Greek Prime Minister Kyriakos Mitsotakis left a meeting of European Union leaders with 72 billion euros ($82.38 billion) in COVID-19 relief funding from a bloc-wide package of 748.99 billion euros ($857 billion) in loans and grants for the stricken countries.
Mitsotakis said his conservative New Democracy government would manage the package “with responsibility and prudence.” The overall objective, he said, would be Greece’s “productive reconstruction.”
“We finally managed to launch a very ambitious reaction, a reaction that addresses the symmetrical shock caused by the pandemic,” he said after reports the four days of wrangling were contentious and argumentative and that Hungary and Poland should be specially monitored on their authoritarian governments spending.
“Today we have managed a very ambitious response, which corresponds to the symmetrical shock which the pandemic has triggered in all economies,” Mitsotakis said, the news agency Reuters reported.
He said the funds would be disbursed carefully in Greece and with meticulous planning. “We have no intention of spreading the money around with the carefree attitude of the nouveau-riche,” Mitsotakis said.
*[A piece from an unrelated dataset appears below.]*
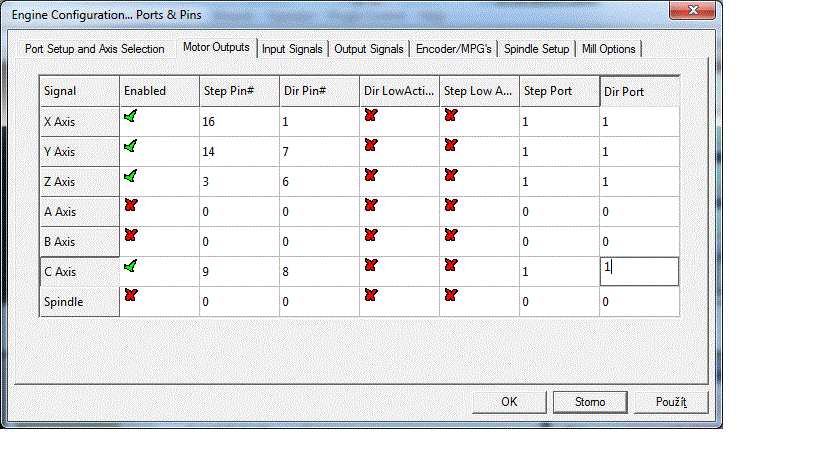Open the Port Setup and Axis Selection tab
The width and height of the screenshot is (816, 460).
(x=95, y=49)
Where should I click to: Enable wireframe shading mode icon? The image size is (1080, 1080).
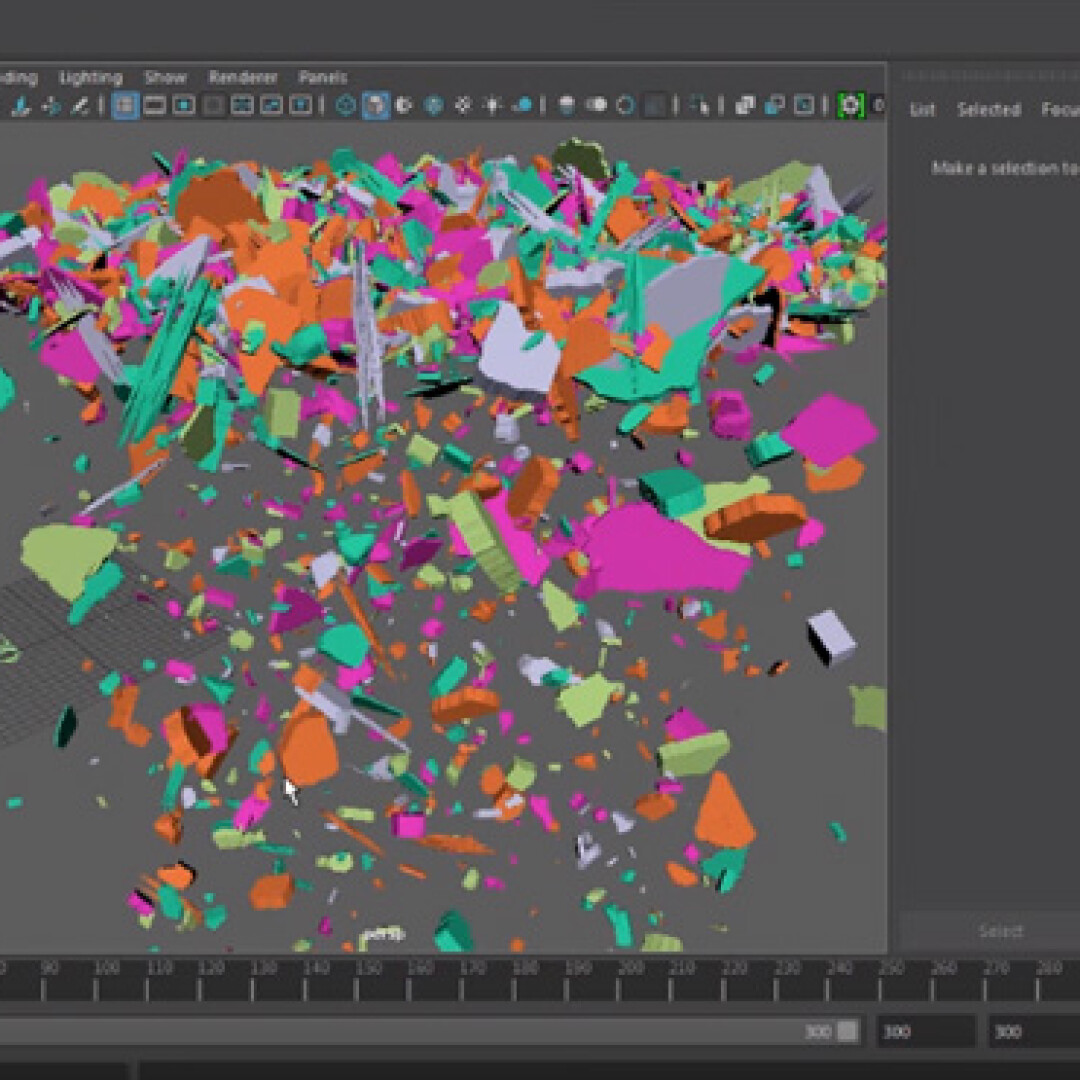coord(346,105)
“We have no intention of wasting this significant European capital now at our disposal. We will invest it to the benefit of all Greeks,” he added.
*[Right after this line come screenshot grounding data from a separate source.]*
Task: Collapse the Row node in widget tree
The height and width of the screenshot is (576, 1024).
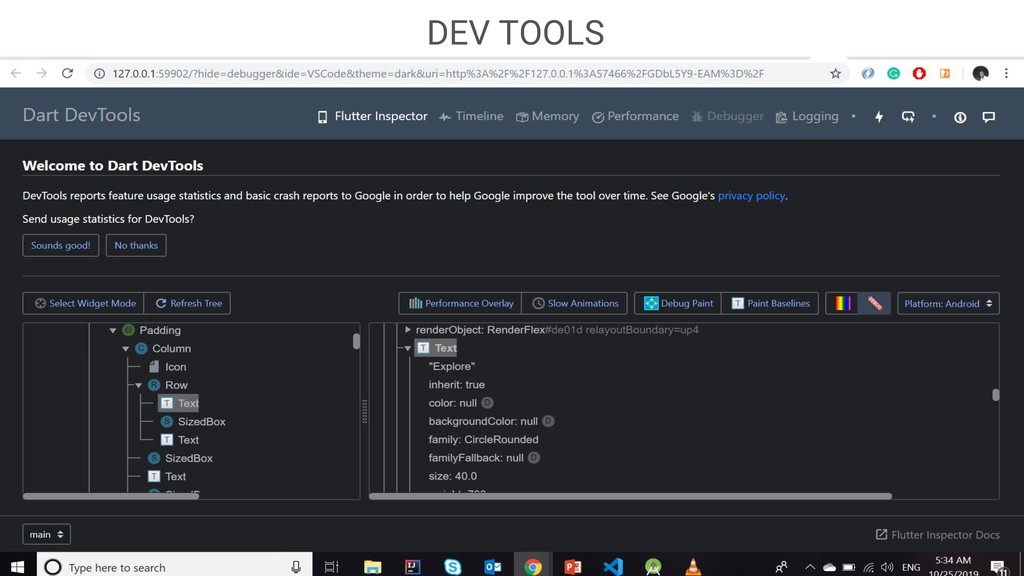Action: [139, 385]
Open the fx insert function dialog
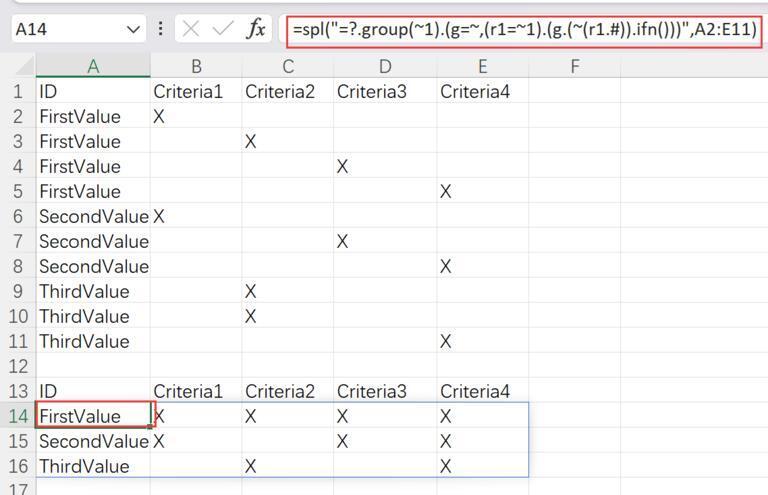Image resolution: width=768 pixels, height=495 pixels. [256, 28]
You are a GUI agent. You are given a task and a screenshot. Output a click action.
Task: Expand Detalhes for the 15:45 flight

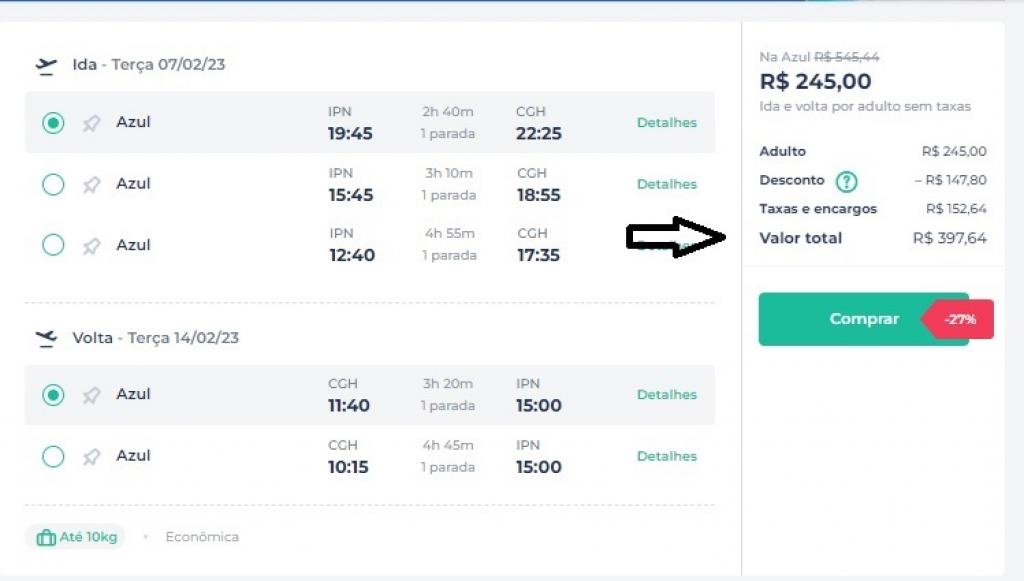point(666,184)
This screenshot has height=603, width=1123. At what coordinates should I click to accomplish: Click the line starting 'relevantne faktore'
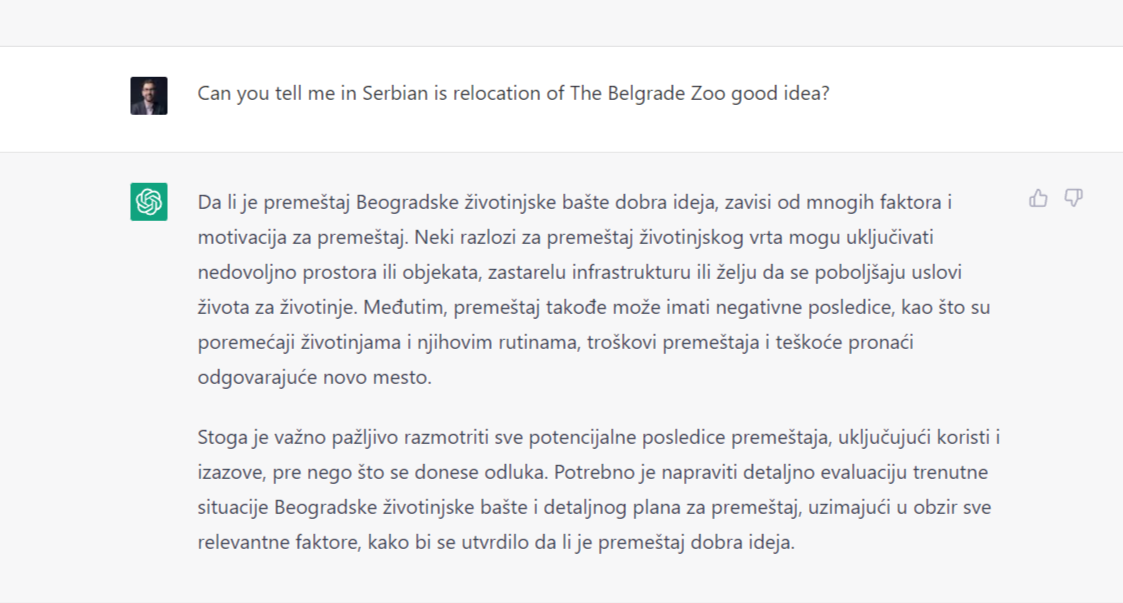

His government had handed out 17.5 billion euros ($20.02 billion) in subsidies to workers temporarily laid off and businesses shut during a 10-week lockdown that was gradually lifted week by week after being imposed to prevent the spread of the virus.
The EU funding comes out of an unprecedented 1.8 trillion-euro ($2.1 trillion) budget after the 27 member states leaders committed to a costly, massive aid package for those hit hardest by COVID-19, which has already killed 135,000 people in the region.